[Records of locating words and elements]
○ ○ ○ ○ ○ ○ ○

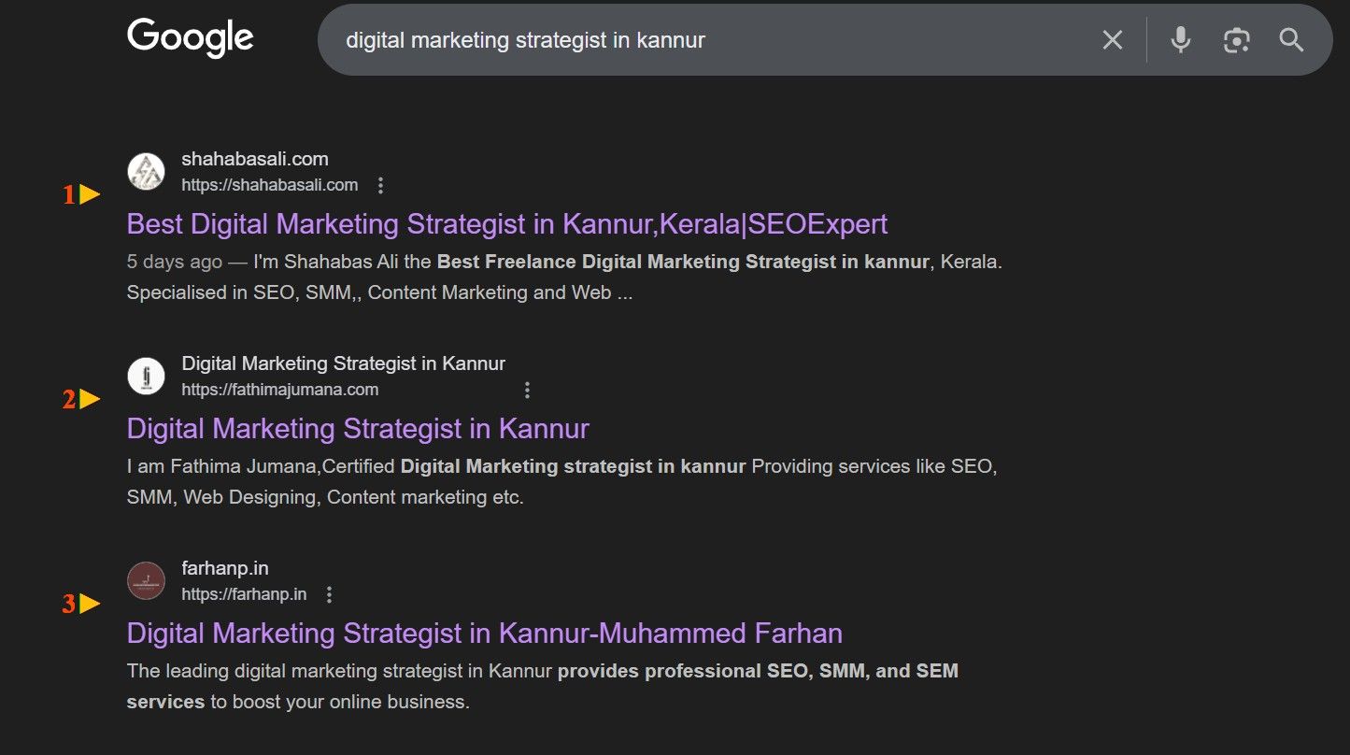This screenshot has height=755, width=1350.
Task: Click the shahabasali.com site favicon
Action: 146,171

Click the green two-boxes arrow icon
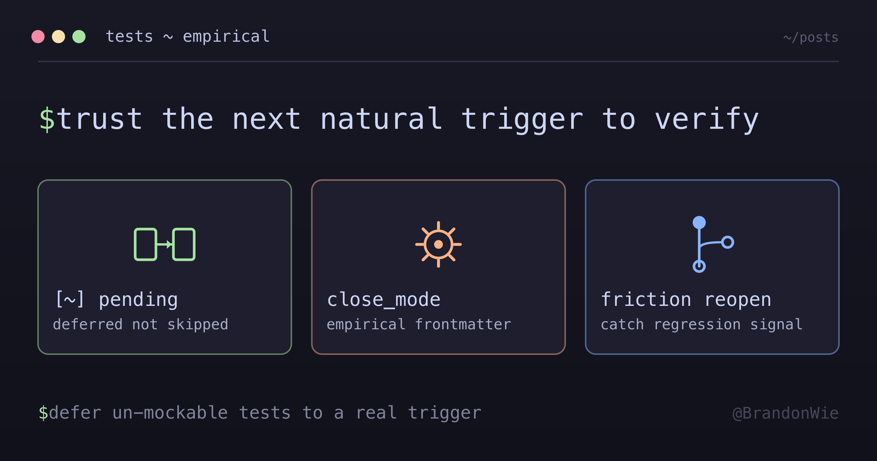(164, 244)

○ ○ ○ ○ ○ ○ ○

Report each line in the material above that contains the string "Click".

Task: Click the shahabasali.com site favicon
Click the green two-boxes arrow icon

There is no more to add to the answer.